Co-Processors, GPGPU, and Heterogeneous Computing

June 26, 2017 By Stephen 2 Comments

I’ve been thinking a lot lately about microprocessors, from the many-core CPUs that AMD and Intel introduced recently to the massively scalable GPGPU processing that’s taking machine learning by storm. After years of consolidation on commodity x86 CPUs, it seems that the computing paradigm is turning again to specialized offload processors. This trend towards heterogeneous computing will change the face of hardware, from mobile devices to the datacenter.

The rise of x86 seemed to wipe away the need for special-purpose processors, but that pendulum is swinging back

The Central Processing Unit in the Main Frame

It wasn’t that long ago that computers were designed with all sorts of special processors. There was a central processing unit (CPU) in the “main frame” but the heavy lifting was handled by an assortment of supporting processors in other frames. And early PCs typically had lots of special processors, from Steve Wozniak’s IWM in the Apple II to the DSP in Atari’s revolutionary flop, Falcon, to the floating point math co-processors often purchased with 8086, ‘286, and ‘386 PCs.

But then Moore’s Law kicked in at Intel in the 1990s and the CPU began integrating more and more features. Soon, mainstream x86 CPUs boasted superior floating point performance and began adding special-purpose instructions for multimedia, encryption, and more.

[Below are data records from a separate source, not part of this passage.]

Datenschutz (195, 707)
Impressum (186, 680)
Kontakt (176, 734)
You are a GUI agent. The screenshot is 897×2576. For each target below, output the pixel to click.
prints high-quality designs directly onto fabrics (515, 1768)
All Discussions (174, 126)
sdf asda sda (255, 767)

Today, the mantra holds that software running on commodity processors will always win out over special-purpose hardware. But this simply isn’t true.

For one thing, Intel can only add so many special instructions to x86 before they reach a point of diminishing returns. The MMX instructions that sold Pentiums in the 1990s have been superseded by new generations of AVX instructions today but they’re still there, taking up valuable silicon. And although parts of the industry would love to see SHA-256 and AVX-512, Intel seems unsure if these are worth implementing in mainstream processors.

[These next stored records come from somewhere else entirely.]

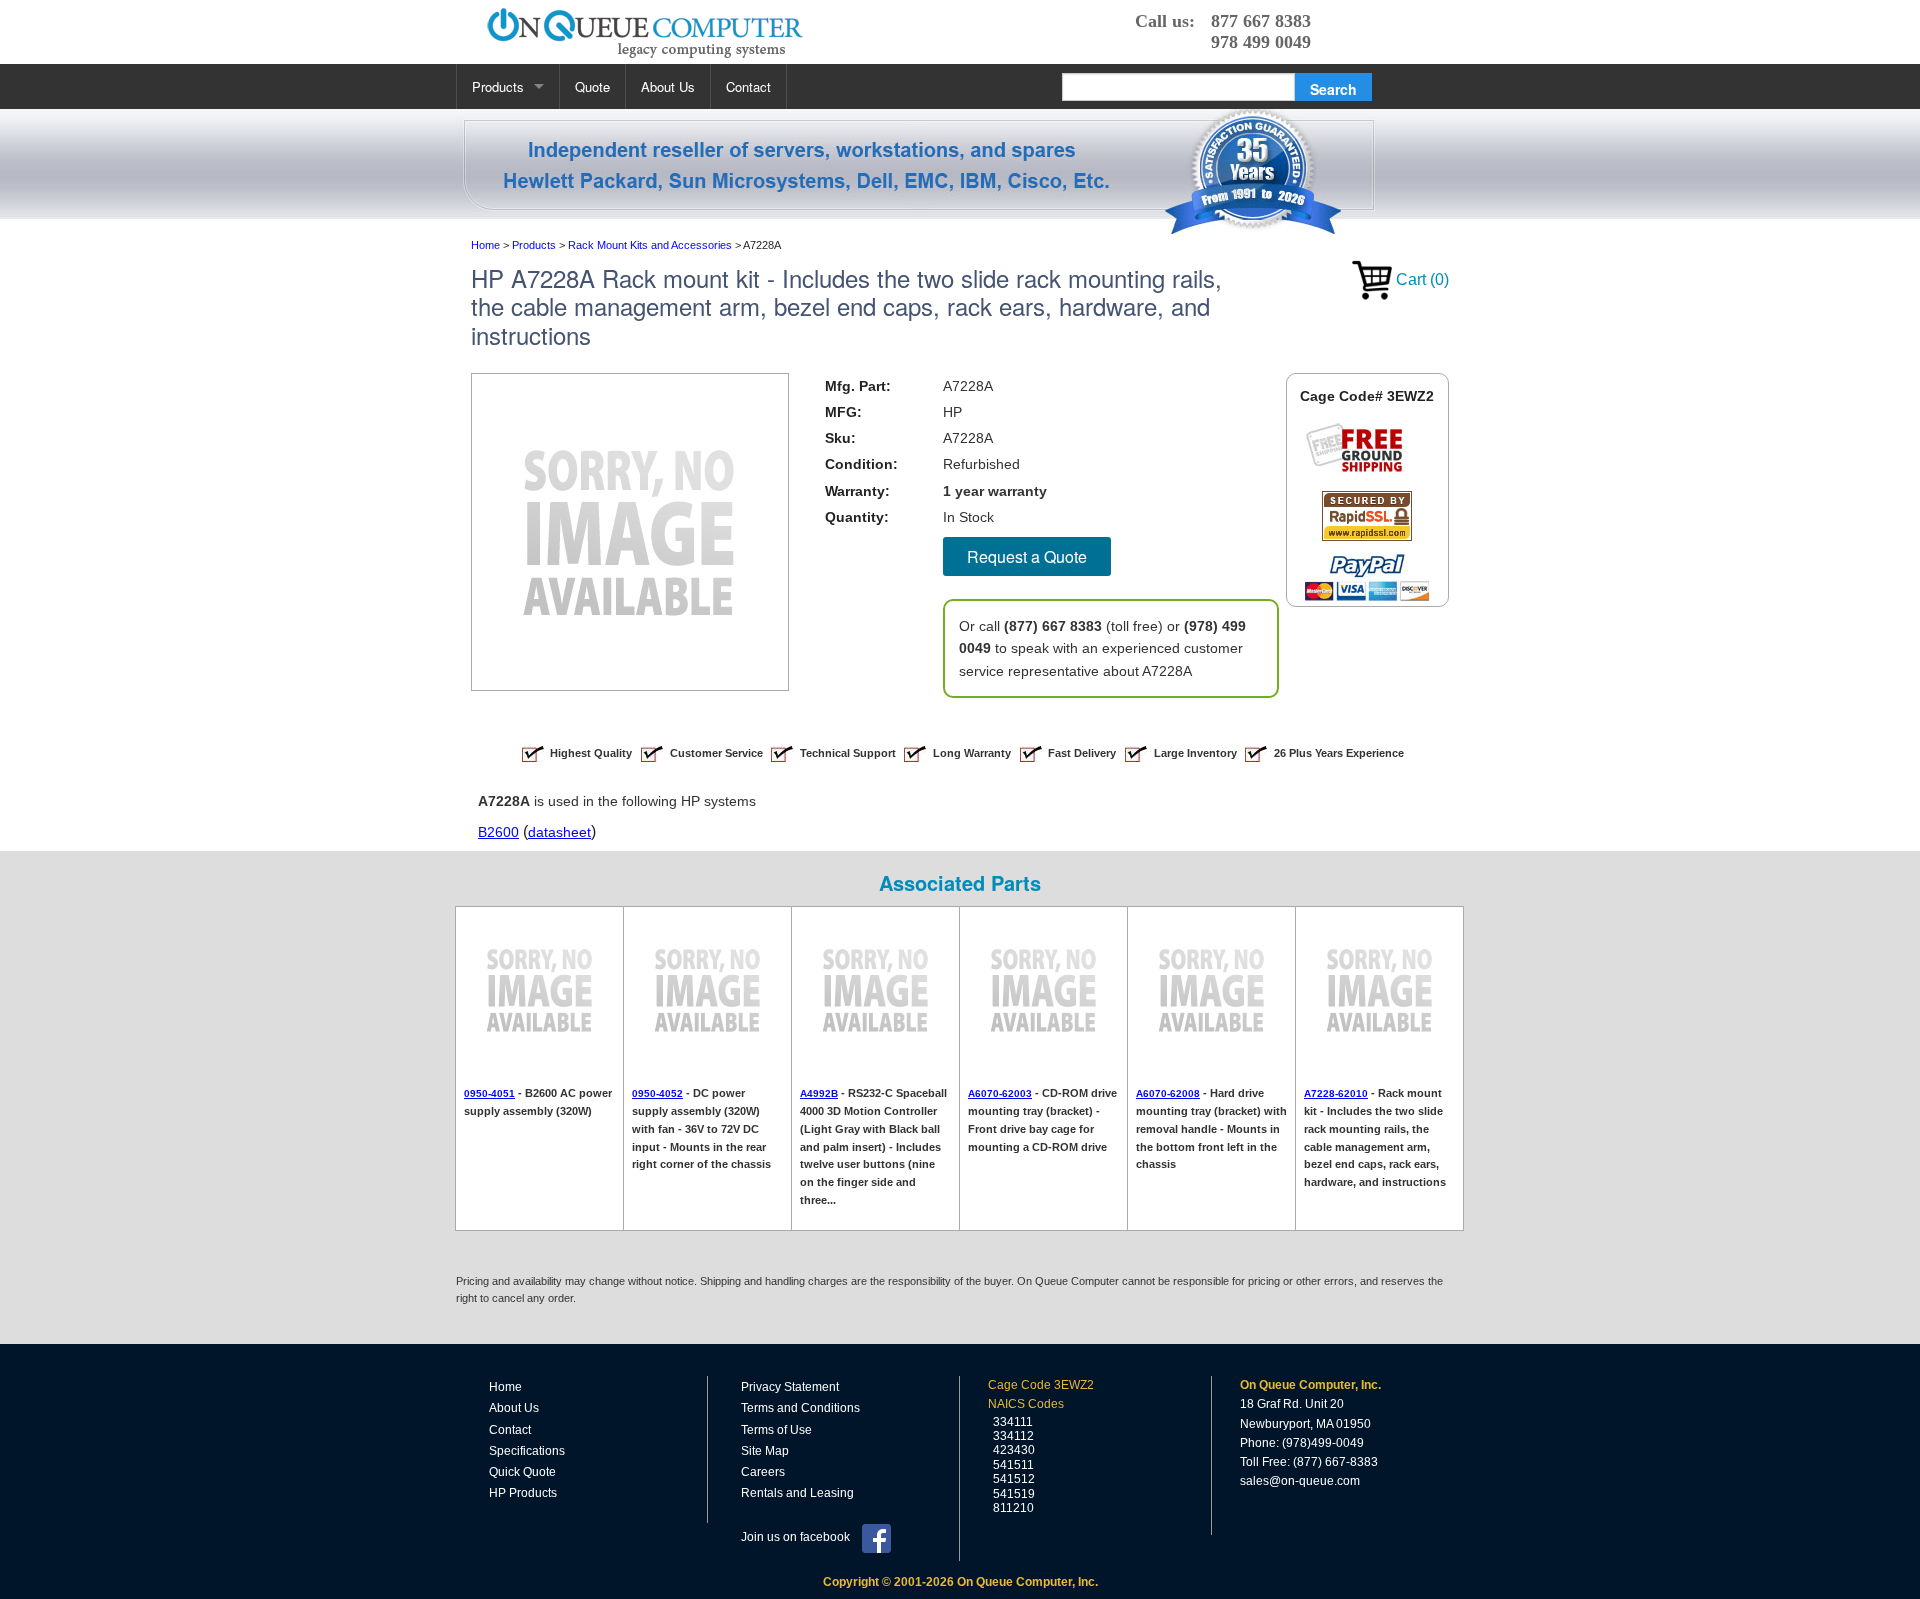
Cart (1420, 279)
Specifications (527, 1451)
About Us (668, 86)
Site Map (765, 1451)
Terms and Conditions (800, 1408)
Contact (748, 86)
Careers (763, 1472)
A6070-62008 (1168, 1093)
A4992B (819, 1093)
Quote (592, 86)
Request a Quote (1027, 556)
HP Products (523, 1493)
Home (505, 1387)
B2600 (498, 832)
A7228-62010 (1336, 1093)
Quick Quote (522, 1472)
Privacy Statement (790, 1387)
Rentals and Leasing (797, 1493)
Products (498, 86)
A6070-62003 (1000, 1093)
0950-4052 (657, 1093)
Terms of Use (776, 1430)
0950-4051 (489, 1093)
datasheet (559, 832)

Revenge of the Co-Processors

Although computing today appears to be centralized on x86, this isn’t really true. From supercomputers to machine learning to game machines, non-CPUs are increasingly carrying the compute load. And this shift is even happening in mobile devices and PCs, especially over at Apple.

The counter-trend started with supercomputers and game machines back in the 2000s.

Sony, Toshiba, and IBM developed a heterogeneous CPU, the Cell Broadband Engine, which coupled a PowerPC core and multiple floating point coprocessor units. Cell became well-known when it was selected as the processor for the Playstation 3, but it was developed for use in high-performance computing (HPC) and in supercomputers. Sadly, some of the other architectural choices in the Cell processor limited its impact outside games.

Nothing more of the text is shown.